3D-Printed Skull Implant Ready for Operation
March 6, 2013
by Jeremy Hsu in the Tech News Daily
3D printing technology has helped replace 75 percent of a patient's skull with the approval of U.S. regulators.
The 3D-printed implant can replace the bone in people's skulls damaged by disease or trauma, according to Oxford Performance Materials. The company announced it had received approval from the U.S. Food and Drug Administration for its skull implant on Feb. 18 — a decision that led to the first U.S. surgical operation on March 4.
"We see no part of the orthopedic industry being untouched by this," said Scott DeFelice, president of Oxford Performance Materials.
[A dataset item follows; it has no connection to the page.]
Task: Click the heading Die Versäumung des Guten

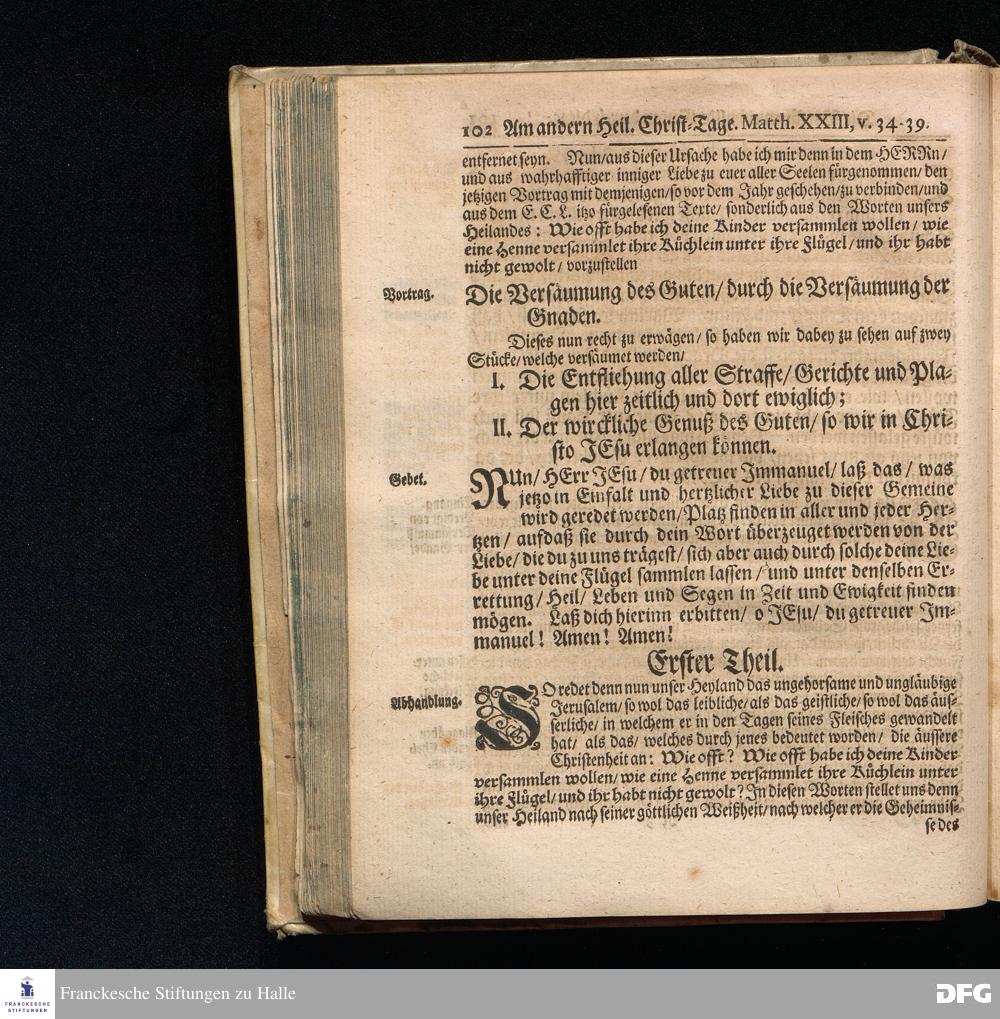Action: (x=707, y=291)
DeFelice's company is already selling 3D-printed implants overseas as a contract manufacturer. But the FDA decision has opened the door for U.S. operations using the implants.
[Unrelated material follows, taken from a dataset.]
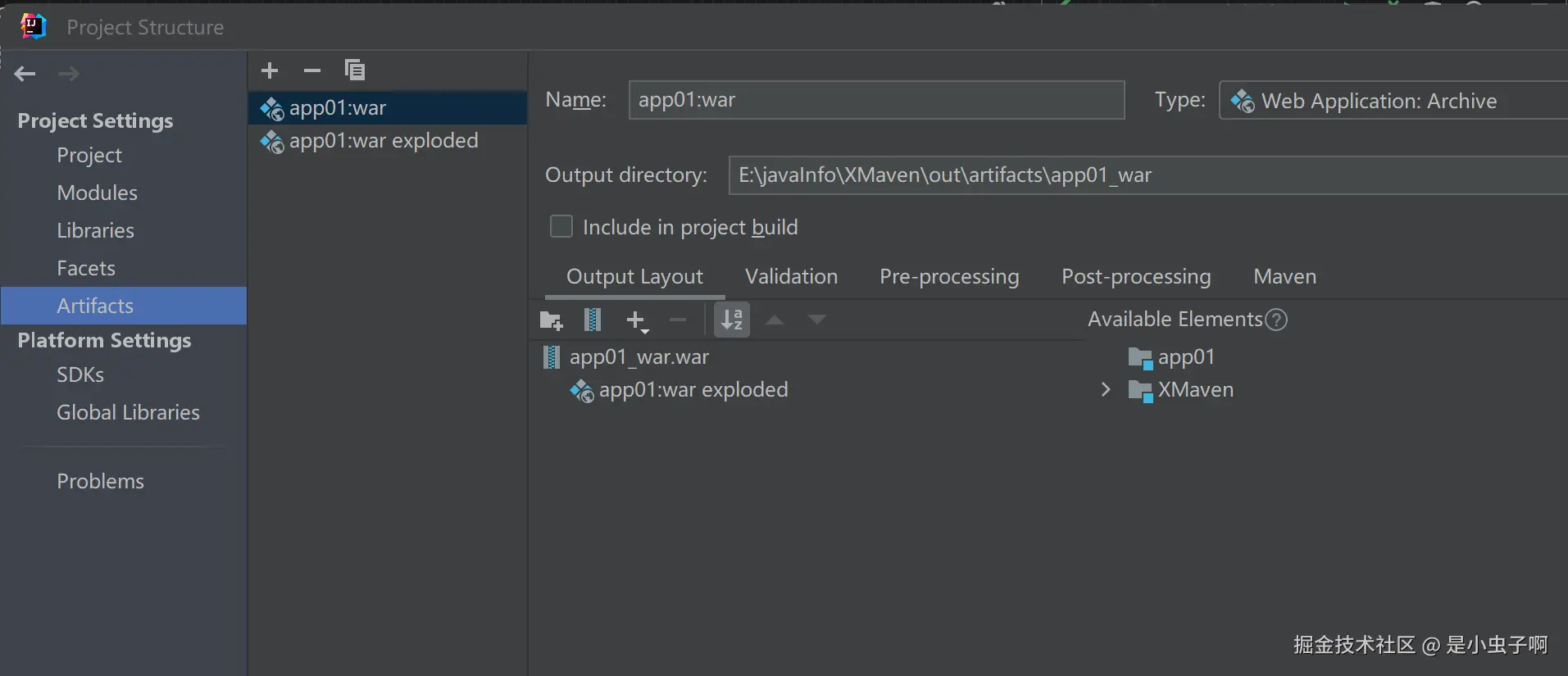This screenshot has height=676, width=1568.
Task: Click the create archive icon
Action: coord(592,320)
3D printing's advantage comes from taking the digitally scanned model of a patient's skull and "printing" out a matching 3D object layer by layer. The precise manufacturing technique can even make tiny surface or edge details on the replacement part that encourage the growth of cells and allow bone to attach more easily.
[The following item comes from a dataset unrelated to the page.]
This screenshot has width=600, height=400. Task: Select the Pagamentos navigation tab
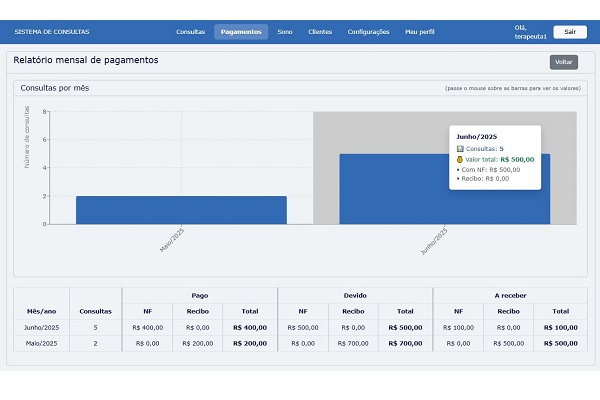(241, 32)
About 300 to 500 U.S. patients could use skull bone replacements every month, according to DeFelice. The possible patients include people with cancerous bone in their skulls, as well as car accident victims and U.S. military members suffering from head trauma.
DeFelice envisions going beyond the OsteoFab™ Patient Specific Cranial Device to make 3D-printed bone replacements for all parts of the human body. His company has already begun preparing to submit other 3D-printed bone parts for FDA approval — a huge market worth as much as $50 million to $100 million for each bone replacement type.
"If you can replace a bony void in someone's head next to the brain, you have a pretty good platform for filling bony voids elsewhere," DeFelice told TechNewsDaily.
Oxford Performance Materials adapted EOS P800 printing technology to use a special polyetherketoneketone (PEKK) material that has proved suitable for human implants. The company runs a biomedical-compliant manufacturing facility in South Windsor, Conn., that can print bone replacements fitted for specific patients in two weeks or less.
Such possibilities represent just one small part of 3D printing's potential to revolutionize U.S. manufacturing and innovation. Oxford Performance Materials is one of many companies and universities that helped found the U.S. National Additive Manufacturing Innovation Institute — a $30 million pilot institute funded by the U.S. government to help transform 3D printing into a serious manufacturing tool.